I thought minimum meant minimum. No one talked about electricians in the campaign. Does this mean that the minimum wage is not for them either. Otten was on TV saying that the teen wage was not discussed during the campaign. This is not true. If it was not and he did not bring it up when it could have made a difference, why bring it up now.
Wow, that letter is insulting on so many levels.
Living in Pierre must automatically send you into some sort of a delusional alternative universe!
Roger I also heard it.It looked like it was a softball thrown to him and the other dems there gave him a pass.
Jon! That is a well-turned phrase.
How do you explain to the young ladies that their labor starts out less than an adult’s wages,same as the lads,but as they mature they are paid 20 plus percent less than their opposites? Girls get,shall we say,screwed over and over and never quite catch up because they are female? Chauvanist much?
If the governor had teenage kids, I wonder how he would like the fact that their minimum wage was a dollar lower then the adult minimum wage. I bet if that was the case he would be jumping up and down about how unfair it is.

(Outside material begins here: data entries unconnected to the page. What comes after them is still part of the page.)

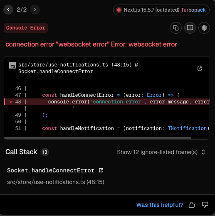215x216 pixels.
Task: Click the Console Error label
Action: point(26,28)
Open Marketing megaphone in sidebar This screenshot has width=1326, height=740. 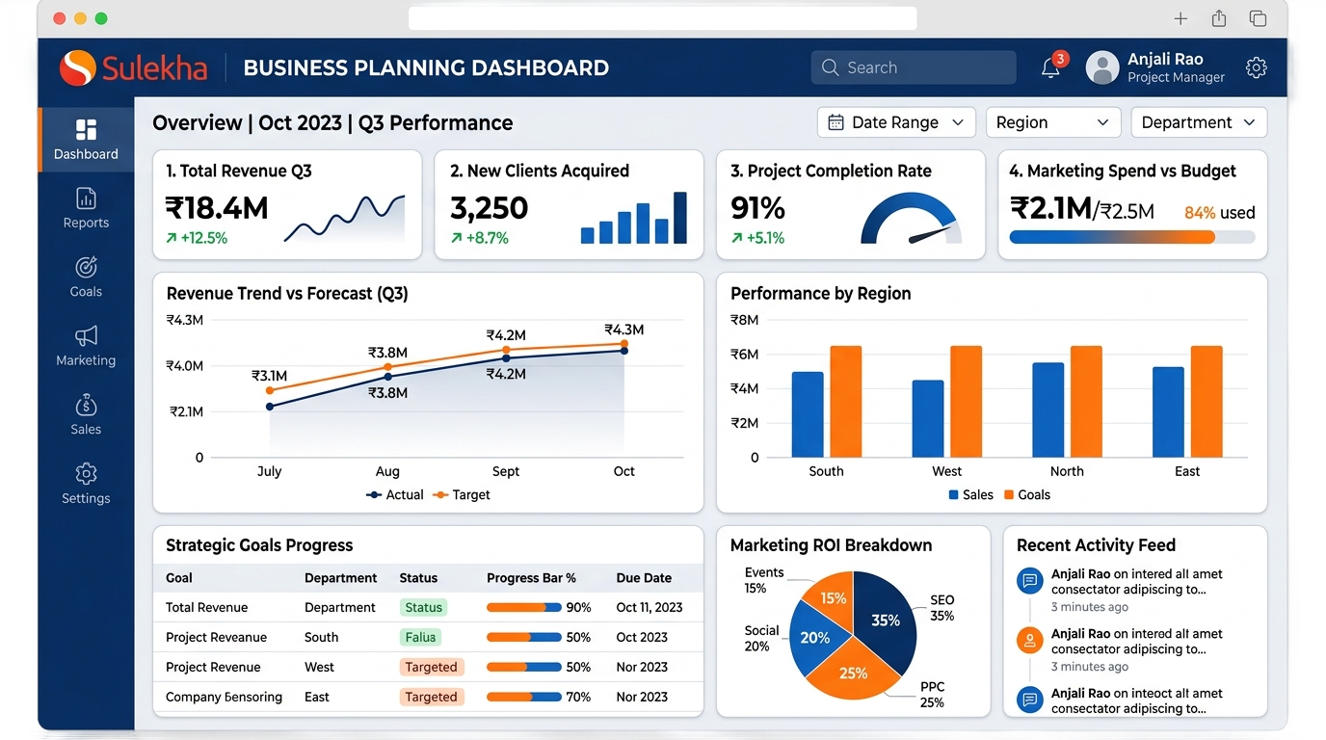(86, 336)
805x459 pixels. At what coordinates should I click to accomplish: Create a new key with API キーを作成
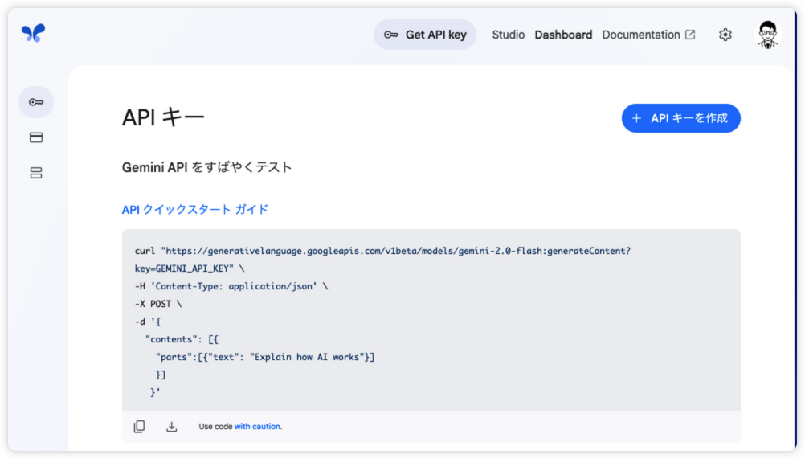coord(680,118)
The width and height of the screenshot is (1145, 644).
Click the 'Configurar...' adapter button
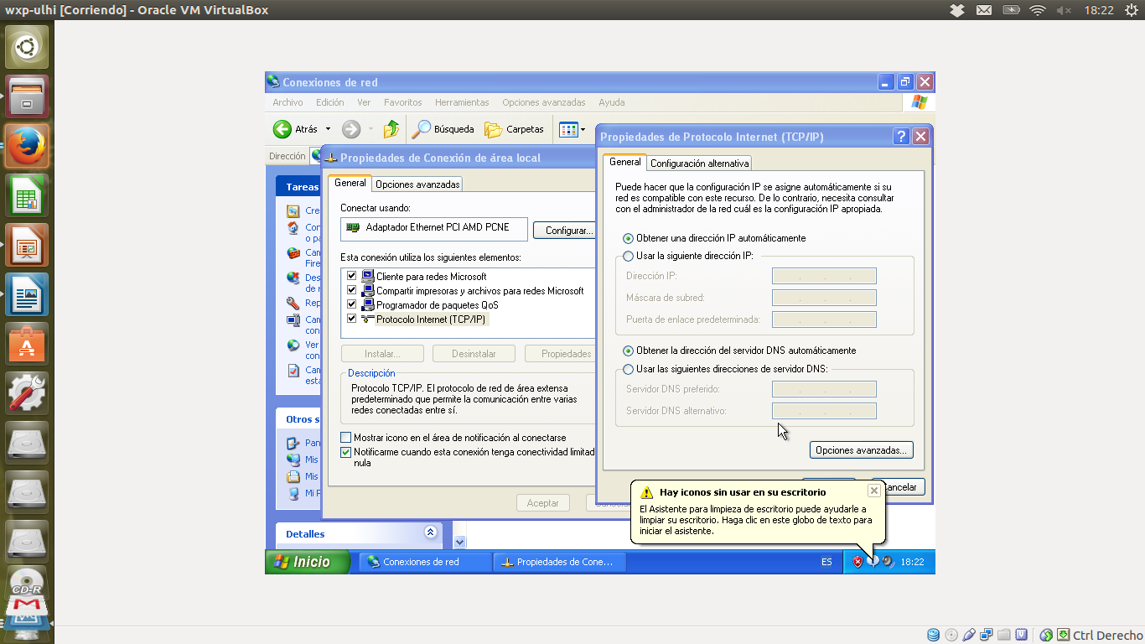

Maybe he should think about that.
you got to have a brain to think.
A teenager is the greatest job competitor to the working poor, who are most likely the head or one of the heads of a household.
The working poor and middle class teenagers often worked together doing the same work. SB177 gives the teenagers in this state an advantage in terms of employment opportunities at the expense of the working poor who have household responsibilities.
If our Governor really believed that the minimum wage referendum passed last year was about empowering those who work and head a household, then why did he sign into law a bill which would lessen their ability to get a job or even to maybe keep it.
Not to mention that for the working poor, their gas now costs 6 cents more a gallon for them and when they renew their license plates they will be paying 20% more thanks to Governor Daugaard.
If the Governor understands the minimum wage referendum last year to be about those workers who head a household, then what is about the working poor and their attempts to head a household, that our Governor does not understand?
Phil, it’s not a delusional alternative universe, just the rarified air in the lofty chambers and offices of the Capitol building keeping their brains from getting any oxygen! You know, when you’re so far above the majority of people it makes the problems of the peons seem so small and blurry that it’s so much easier to not see the effects of you cause!
Very good comments, everyone. Let the pols know what your really think! And if you get the chance to sign the petition about reinstating the youth wage, make sure you do!